Fwd: Big O Impact of Filters

Jason dn1nj4 at gmail.com
Thu May 22 12:58:39 EDT 2014


Let me clarify and provide a bit more context...  I expect the following
flows:

1.2.3.4:23456 -> 5.6.7.8:34567
1.2.3.4:45678 -> 6.7.8.9:34567

To result in the following output data:

1.2.3.4 23456 34567
1.2.3.4 45678 34567
5.6.7.8 34567 23456
6.7.8.9 34567 45678

((in addition to various other stats aggregated with the saddr,sport,dport
fields as the key))

I'm then taking the above data and doing simplistic port groupings, such as
"34567 is (typically) part of the app1 port group" (think 80, 8000, 8080 as
typically "web").  Then I generate a report that says:

1.2.3.4, client to the app1 port group, X bytes from this client, Y bytes
to this client, Z connections from this client

5.6.7.8, server for the app1 port group, X bytes from this server, Y bytes
to this server, Z connections to this server

6.7.8.9, server for the app1 port group, X bytes from this server, Y bytes
to this server,Z connections to this server

This is a gross oversimplification, but is there a better way to do the
above?

Thanks!
Jason

On May 22, 2014, at 12:08 PM, Jason <dn1nj4 at gmail.com> wrote:



 On Thu, May 22, 2014 at 11:58 AM, Carter Bullard<carter at qosient.com> wrote:

> Jason,
> I’m very happy that you’re doing all this testing…  I am trying
> to release the new code as stable, so all this testing is great.
>

Hah.  Glad to help!?


> Just to recount where we are.  You were seeing very large clustering
> times, and that is now fixed ????
>

The clustering times were excessive when leveraging filters.  Yes, that
appears to be fixed.

Now, your racluster() command is completely broken.  You can’t
> use the “ -M rmon “ option and process bidirectional objects.
> So get rid of the “ dport “ in your aggregation mask.  It doesn’t
> make any sense.  Things will go much faster, as there will be less
> aggregates in the end.
>

Completely understand about rmon and bidirectional objects. However, this
isn't the end state of the data.  I'm leveraging racluster as an
intermediary to getting the data into a particular format. I need saddr,
sport and dport in the aggregation in order to build the final data report.

Entries supplied:
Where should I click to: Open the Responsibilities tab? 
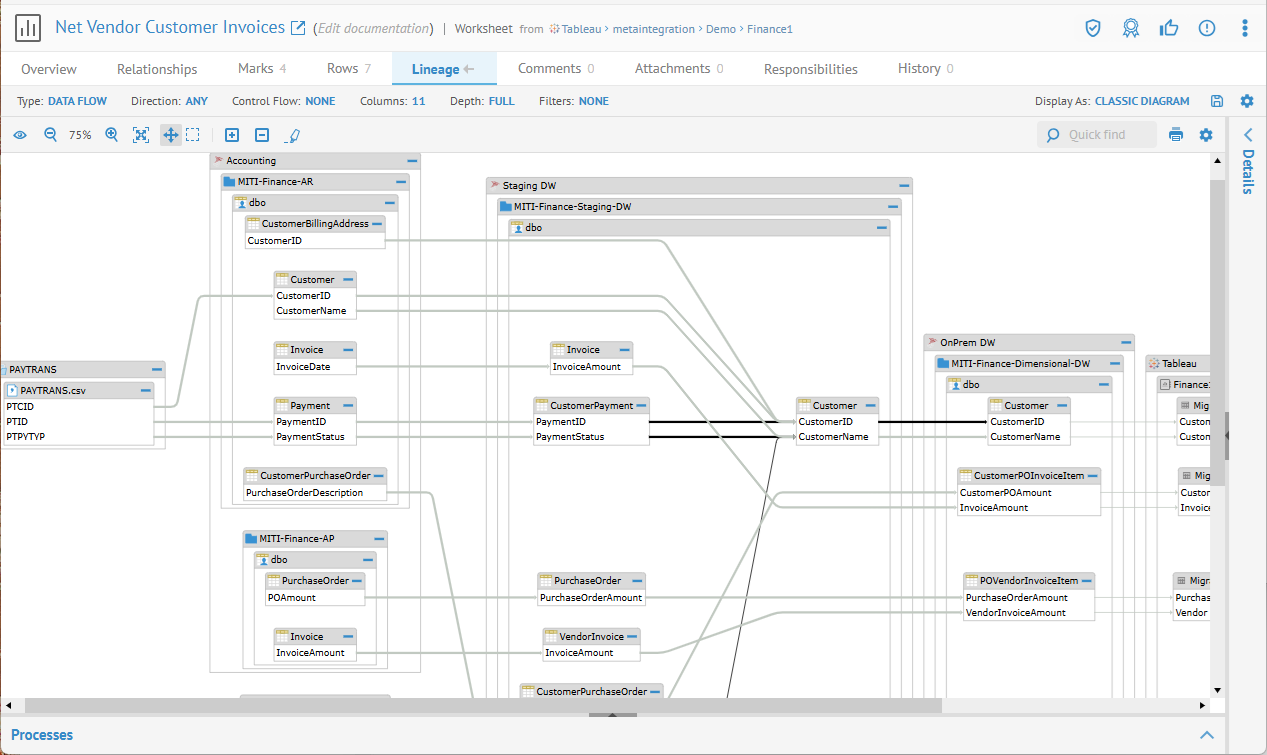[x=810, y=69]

* * *

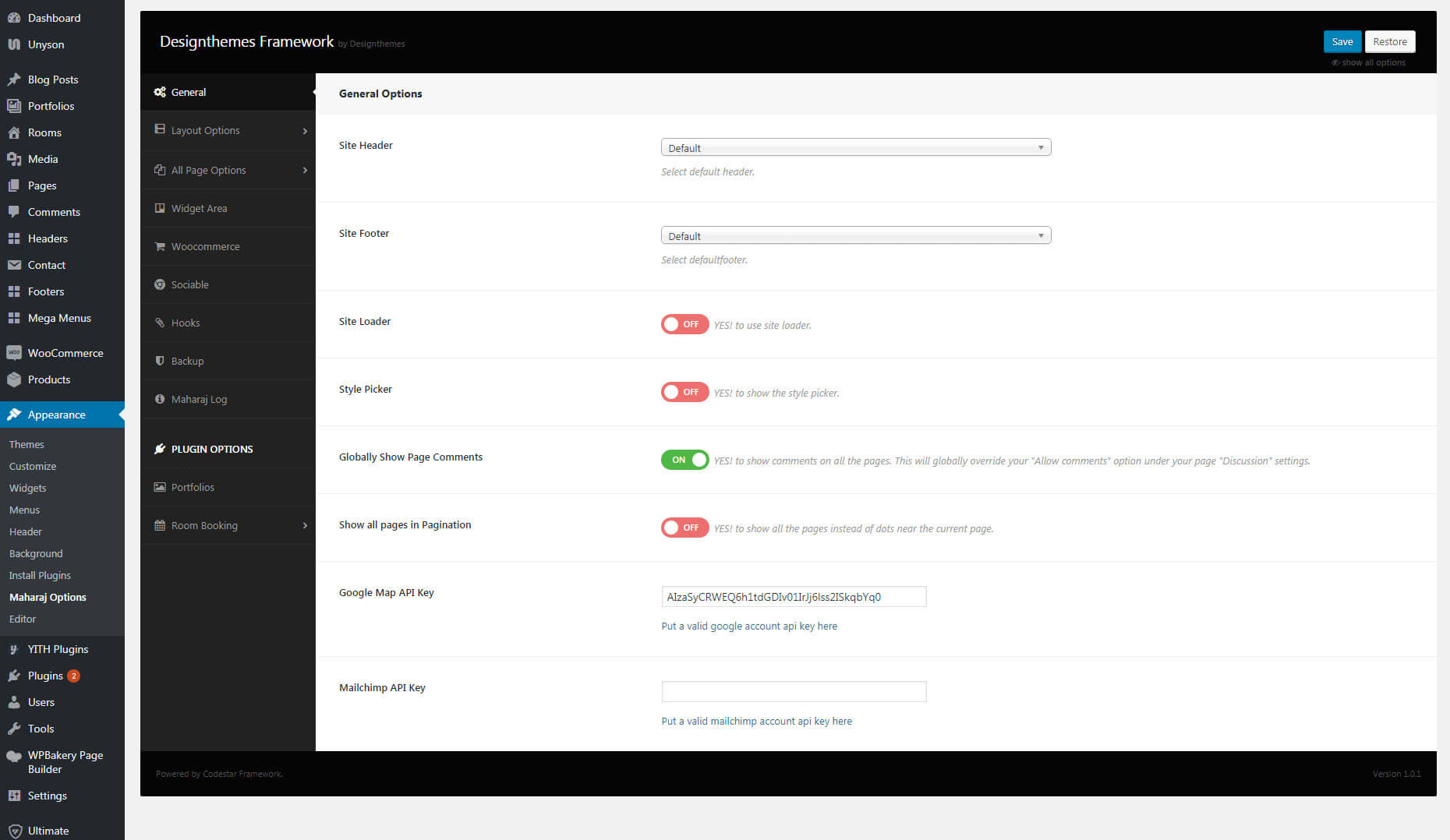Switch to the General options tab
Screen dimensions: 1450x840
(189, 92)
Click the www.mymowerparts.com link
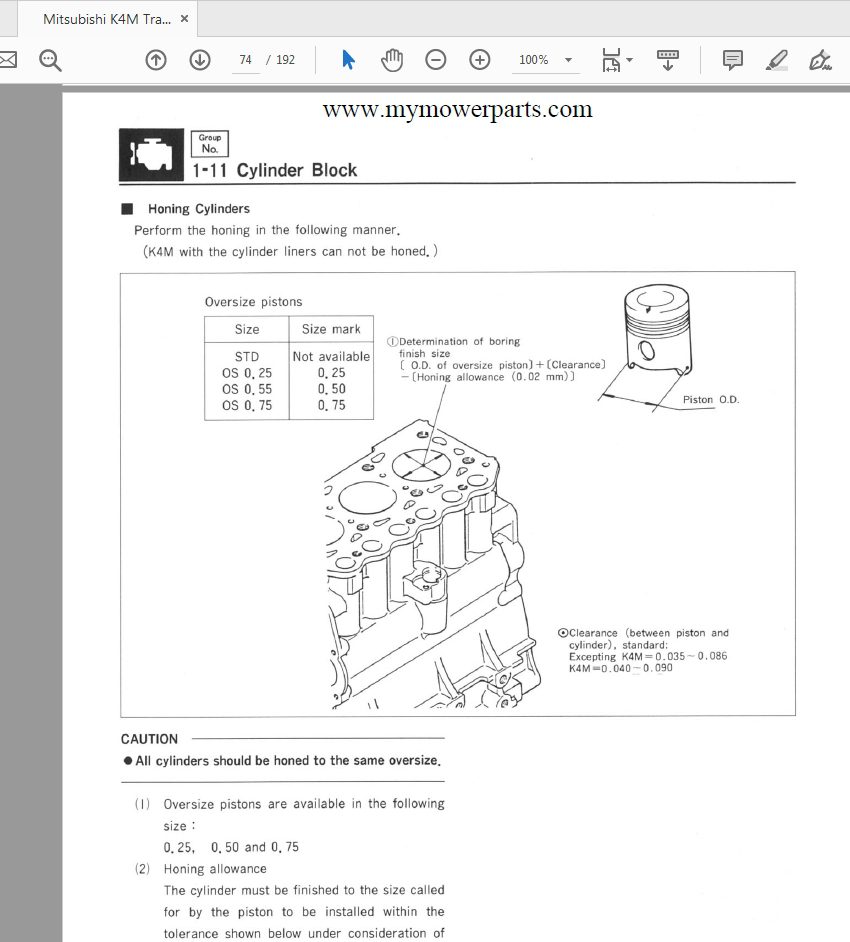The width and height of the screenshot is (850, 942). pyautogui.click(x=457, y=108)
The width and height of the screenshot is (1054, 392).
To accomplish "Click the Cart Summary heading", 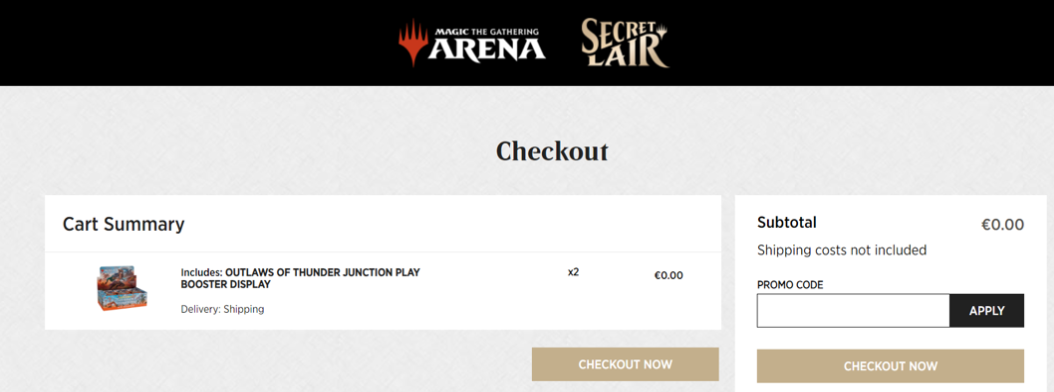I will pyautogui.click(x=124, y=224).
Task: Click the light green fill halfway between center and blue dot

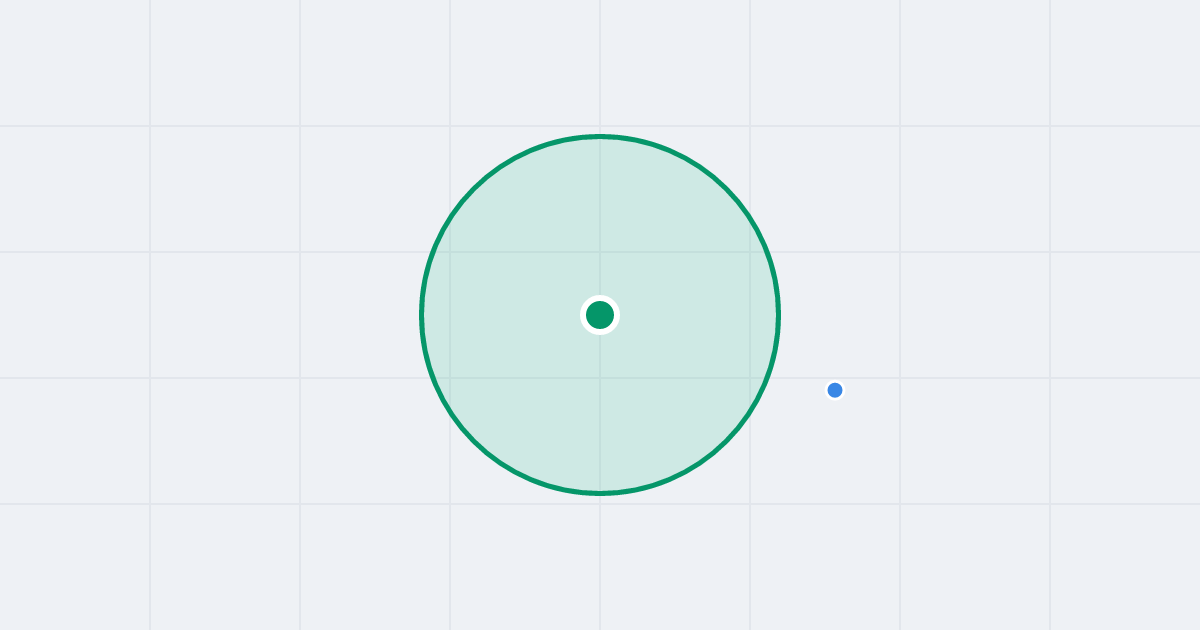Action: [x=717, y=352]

Exercise set:
**a)** In the mailing-list thread about filters, translate this sentence into Spanish: "I need saddr, sport and dport in the aggregation in order to build the final data report."
**b)** According to the mailing-list thread about filters, which racluster option can't be used when processing bidirectional objects?
**c)** Pick up the mailing-list thread about filters and racluster aggregation after its last sentence and write the next few lines.

Responses by task:
**a)** Necesito saddr, sport y dport en la agregación para poder construir el informe final de datos.

**b)** The "-M rmon" option.

**c)**
> The -M rmon option duplicates the input record stream so
> that it can swap the identifiers and metrics, if you use that
> incorrectly you will screw things up completely.  SO,
> running “-M rmon” against data that has already been “rmon’d”
> is a bad thing.  So, don’t do that !!!!!
>

Got it.  Will chew on this and continue working towards a solution.

Thanks!
Jason

Carter

On May 22, 2014, at 10:32 AM, Jason <dn1nj4 at gmail.com> wrote:

(resending to the list)

Carter,

Still trying to find a workable solution for my environment...  I have
tried the rasqlinsert route, but in my dev environment, on a very small
data set, what takes racluster 5.8 seconds to cluster takes me 66 seconds
to "rasqlinsert -M cache" and then read the data back out for a report.  I
am worried that this solution won't be fast enough to keep up with my
production data volume.

Today I thought I would test clustering small files together and checking
the results.  What I found has confused me further.  For three argus files
(a.bin, b.bin & c.bin) that are each 125MB:

racluster -w all.bin -M rmon -m saddr proto sport dport -r a.bin b.bin c.bin

Takes ~30 seconds and generates a 485M all.bin.

Attempting a staged approach, like this:

racluster -w p1.bin -M rmon -m saddr proto sport dport -r a.bin b.bin
racluster -w all2.bin -M rmon -m saddr proto sport dport -r p1.bin c.bin

Takes 17s for the first run and 32s for the second and generates a 565M
all2.bin.

I guess my confusion is:

1. Why is there such a discrepancy between the resulting file sizes (485M
vs 565M)?
2. Why does the second staged run (all2.bin) still take 32 seconds event
though I've already clustered a.bin and b.bin together?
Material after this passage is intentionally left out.